During my undergraduate years I spent large segments of my working week learning SPSS. Much of it was trial and error (ok, mostly error), but in my trials I recall one consistent experience. An experience that is familiar to many other students, I’m sure.
The usual steps included going through various motions, running step after step, procedure after procedure, and at the end of the day, saving a few output files, shutting down the computer, locking the lab door, and going home for a nutritious ramen supper. The next day generally involved some attempt to replicate some or all of what I’d done 24 hours ago (or carrying out slight variations of yesterday’s work), and suffering the tedium of going through all the point and click motions again.
Frustrating and inefficient. This was the way of things for years, until I finally plucked up the courage to explore the use of syntax (AKA the command language). After I did, I soon realized what I was missing. It was a total game-changer. My efficiency skyrocketed when using syntax, as opposed to the point-and-click interface. Yours can too, once you take the leap.
Here are the basics in my experience.
What I’ll generally do in SPSS is the following:
1) Open a data set
2) Open a new syntax window & paste all procedures into it.
3) Annotate the hell out of it with my notes as I go along.
4) Coffee.
I usually start my syntax files by putting basic identifying info at the top, inside annotations (e.g., today’s date, name of data set i’m using, what the overall purpose of this particular analysis is, most recent update), then follow that with a little more detailed info about what I’m trying to accomplish.
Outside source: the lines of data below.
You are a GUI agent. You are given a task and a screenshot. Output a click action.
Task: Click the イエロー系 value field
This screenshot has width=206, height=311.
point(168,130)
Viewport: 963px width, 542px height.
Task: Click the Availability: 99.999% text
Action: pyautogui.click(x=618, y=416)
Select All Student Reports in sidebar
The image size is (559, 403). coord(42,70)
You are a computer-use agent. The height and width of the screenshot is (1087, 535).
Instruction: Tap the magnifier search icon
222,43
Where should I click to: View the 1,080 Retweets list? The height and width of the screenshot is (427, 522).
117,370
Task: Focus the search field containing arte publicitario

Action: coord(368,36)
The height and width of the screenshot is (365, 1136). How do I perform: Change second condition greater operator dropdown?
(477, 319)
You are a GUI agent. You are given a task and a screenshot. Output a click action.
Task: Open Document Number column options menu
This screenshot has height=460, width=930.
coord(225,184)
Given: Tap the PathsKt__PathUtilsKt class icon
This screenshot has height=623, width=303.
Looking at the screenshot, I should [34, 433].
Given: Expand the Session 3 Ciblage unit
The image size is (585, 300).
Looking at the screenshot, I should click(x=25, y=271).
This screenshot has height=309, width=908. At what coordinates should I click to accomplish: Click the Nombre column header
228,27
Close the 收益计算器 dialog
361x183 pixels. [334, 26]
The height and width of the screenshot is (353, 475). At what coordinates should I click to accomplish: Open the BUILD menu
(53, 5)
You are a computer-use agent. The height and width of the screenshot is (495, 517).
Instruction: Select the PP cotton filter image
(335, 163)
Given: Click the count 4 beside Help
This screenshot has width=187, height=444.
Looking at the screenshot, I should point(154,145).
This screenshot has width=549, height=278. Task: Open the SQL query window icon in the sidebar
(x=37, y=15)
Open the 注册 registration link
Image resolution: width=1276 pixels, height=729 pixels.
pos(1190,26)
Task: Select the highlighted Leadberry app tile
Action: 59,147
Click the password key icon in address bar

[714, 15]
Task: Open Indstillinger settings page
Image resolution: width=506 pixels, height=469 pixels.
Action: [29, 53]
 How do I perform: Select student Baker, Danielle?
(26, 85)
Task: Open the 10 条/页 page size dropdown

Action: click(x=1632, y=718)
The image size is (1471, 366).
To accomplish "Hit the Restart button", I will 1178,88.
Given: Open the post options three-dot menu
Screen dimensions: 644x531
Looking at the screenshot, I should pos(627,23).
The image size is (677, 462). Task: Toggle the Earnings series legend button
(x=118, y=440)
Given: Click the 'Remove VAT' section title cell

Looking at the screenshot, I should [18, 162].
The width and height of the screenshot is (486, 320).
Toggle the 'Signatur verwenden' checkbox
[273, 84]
I find it helpful for big projects (e.g., a thesis) where you might eventually end up with about 20 different syntax files related to the same project. Knowing which ones were written specifically for which purposes is one way to alleviate headaches down the road.
To insert annotations, simply begin your line with an asterisk (*) and end whatever note you write with a period. If done right, the annotation should turn grey.
As a general rule, I annotate all of my syntax files liberally. Annotations are my way of reminding my future self of what my thought process looked like during the writing phase, and what each and every block of syntax is intended to do.
To get a foothold in the ways in which SPSS turns point and click actions into instructions, I initially run any data restructuring, manipulation, or analyses procedures via the good, old-fashioned command buttons in the toolbar… BUT, instead of clicking “OK” when I’m done plugging in the variables and setting my parameters, I click “PASTE” (As a rule of thumb, I never click “OK” unless it’s something really small and inconsequential that I’m certain I won’t bother saving and re-doing). Clicking “PASTE” sends the instructions for the procedure to the syntax window in code form. From here you can manipulate the hell out of it if you’d like (of course SPSS will piss and moan if the syntax is incorrect, usually by turning your syntax bright red – the color of shame and erroneous syntax).
After performing enough procedures, I save my syntax file and carry on doing analyses.
What’s nice about the syntax approach is, as I mentioned, it really speeds things up. Let me explain by way of an example in SPSS, from a paper I presented two years ago at the MPA conference1.
EXAMPLE: For this part I wanted to model people’s positive expectations of alcohol use based on their personality traits, and test whether that association was moderated by age and body mass index (among other descriptive factors). So here’s a bit of the actual syntax I used with my data set, including my annotations (note that my moderator is in bold below):
*****************AGE***********************. * Generalized Estimating Equations- Positive expectations from Personality (with AGE). GENLIN CEOAposSP WITH AGE Open_C Consc_C Extrav_C Agree_C Neuro_C /MODEL AGE Open_C Consc_C Extrav_C Agree_C Neuro_C INTERCEPT=YES DISTRIBUTION=NORMAL LINK=IDENTITY /CRITERIA SCALE=MLE PCONVERGE=1E-006(ABSOLUTE) SINGULAR=1E-012 ANALYSISTYPE=3(WALD) CILEVEL=95 LIKELIHOOD=FULL /REPEATED SUBJECT=DYADNUM SORT=YES CORRTYPE=EXCHANGEABLE ADJUSTCORR=YES COVB=ROBUST MAXITERATIONS=100 PCONVERGE=1e-006(ABSOLUTE) UPDATECORR=1 /MISSING CLASSMISSING=EXCLUDE /PRINT CPS DESCRIPTIVES MODELINFO FIT SUMMARY SOLUTION COVB WORKINGCORR /SAVE RESID.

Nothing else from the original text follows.